"Alternativlos" - Eine gute Wahl?

vom 20.01.2011, 09:09 Uhr

Seit einiger Zeit wird von einer selbstständigen Jury der Uni Frankfurt das "Unwort des Jahres" gekürt. Jedermann kann hier Vorschläge einreichen über sprachliche Missetaten des laufenden Jahres, also etwa sachlich grob unangemessene oder die Menschenwürde verletzende Begrifflichkeiten. Dabei sei am Rande erwähnt, dass man - wenn man denn wollte - hier leicht Einfluss nehmen könnte. Die Vorschläge aus der Bürgerschaft übertreffen selten die 1000, ebenso liegt die Zahl der Einsendungen meist unter 2000.

In diesem Jahr kürte die Jury das Wort "alternativlos" zum Sieger und ich muss sagen, im Prinzip eine exzellente Wahl. Was aber hat das ZDF gestern aus der Nummer gemacht? Weit weg vom klar neoliberalen Ursprung des Begriffs, wurde er lediglich auf einige Ereignisse in der deutschen Politik bezogen. Die besteht zwar im Kern auch aus neoliberaler Politik, aber das Wort "neoliberal" fiel noch nicht mal.

"Alternativlos" hat seinen Ursprung im sog. TINA-Prinzip der 80er Jahre des letzten Jahrhunderts. "Maggy" Thatcher fiel wohl als erste durch die inflationsartige Verwendung dieses Begriffs in ihren Reden auf: "There is no Alternative!" bügelt jegliche Notwendigkeit einer Begründung für das Handeln ab - der Sachzwang lässt eben (angeblich) keine Alternative. Seit Thatcher wird uns im Zuge der neoliberalen Umgestaltung der Welt dieser Begriff permanent um die Ohren geblasen und gleichzeitig der Rechtfertigungsdruck des politisch Handelnden weggewischt. TINA erhebt das Handeln quasi zum Naturgesetz. Dahinter steht eine nicht diskutierbare, starre Weltsicht.

Gleichzeitig machen sich die Akteure zu Profiteuren und Komplizen dieser angeblichen Sachzwänge. Die Liste der Personen wäre lang, nehme ich z. B. mal Tietmeyer den ehemaligen Bundesbanker. Der war auch Mitgestalter des Maastricht-Vertrages, er war Vorsitzender des Kuratoriums der mächtigen, wirtschaftsliberalen PR-Agentur "Initiative Neue Soziale Marktwirschaft" (INSM) und schon 1981 war er (Haupt)autor des wirtschaftsliberalen Lambsdorff-Papiers (das lese sich jeder junge Mensch mal durch, denn das Ding ist die Vorlage für die Politik seit Kohl über Schröder bis heute).

|---|

### AUFGABENDETAILS
Gib aus dem Text über das Unwort „alternativlos“ alles von „In diesem Jahr“ bis hinunter zu „noch nicht mal.“ wortgetreu wieder. Die Auflistung wird hierfür nicht gebraucht.

|---|

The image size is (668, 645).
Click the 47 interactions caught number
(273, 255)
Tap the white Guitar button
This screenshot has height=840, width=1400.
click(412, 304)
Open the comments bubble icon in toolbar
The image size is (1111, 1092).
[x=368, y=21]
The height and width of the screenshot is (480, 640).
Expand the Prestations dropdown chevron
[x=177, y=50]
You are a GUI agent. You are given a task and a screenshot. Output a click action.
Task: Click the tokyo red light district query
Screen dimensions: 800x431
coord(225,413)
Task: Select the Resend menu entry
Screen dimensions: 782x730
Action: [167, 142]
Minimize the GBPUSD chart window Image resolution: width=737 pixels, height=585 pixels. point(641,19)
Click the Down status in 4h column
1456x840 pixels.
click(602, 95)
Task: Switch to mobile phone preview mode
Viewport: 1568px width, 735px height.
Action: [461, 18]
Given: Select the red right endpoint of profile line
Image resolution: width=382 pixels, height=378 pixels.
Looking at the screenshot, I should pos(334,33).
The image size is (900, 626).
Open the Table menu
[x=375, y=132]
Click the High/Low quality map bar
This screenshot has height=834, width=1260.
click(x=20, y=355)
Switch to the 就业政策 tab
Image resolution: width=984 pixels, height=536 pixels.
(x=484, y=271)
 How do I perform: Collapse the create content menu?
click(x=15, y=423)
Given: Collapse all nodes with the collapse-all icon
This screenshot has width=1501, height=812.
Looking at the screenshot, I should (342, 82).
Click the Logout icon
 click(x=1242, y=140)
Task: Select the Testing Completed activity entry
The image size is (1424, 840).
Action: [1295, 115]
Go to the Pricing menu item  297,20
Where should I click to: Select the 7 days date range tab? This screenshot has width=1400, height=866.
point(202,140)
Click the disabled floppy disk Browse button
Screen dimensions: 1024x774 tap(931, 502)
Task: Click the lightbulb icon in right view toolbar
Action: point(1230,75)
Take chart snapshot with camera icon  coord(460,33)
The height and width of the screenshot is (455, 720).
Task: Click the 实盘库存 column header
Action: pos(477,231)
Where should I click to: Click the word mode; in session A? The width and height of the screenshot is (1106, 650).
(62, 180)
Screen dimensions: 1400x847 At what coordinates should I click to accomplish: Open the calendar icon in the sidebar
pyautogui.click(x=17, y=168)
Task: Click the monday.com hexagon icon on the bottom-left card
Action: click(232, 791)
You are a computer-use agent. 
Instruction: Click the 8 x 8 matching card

|---|

### LÖSUNG DER AUFGABE
In diesem Jahr kürte die Jury das Wort "alternativlos" zum Sieger und ich muss sagen, im Prinzip eine exzellente Wahl. Was aber hat das ZDF gestern aus der Nummer gemacht? Weit weg vom klar neoliberalen Ursprung des Begriffs, wurde er lediglich auf einige Ereignisse in der deutschen Politik bezogen. Die besteht zwar im Kern auch aus neoliberaler Politik, aber das Wort "neoliberal" fiel noch nicht mal.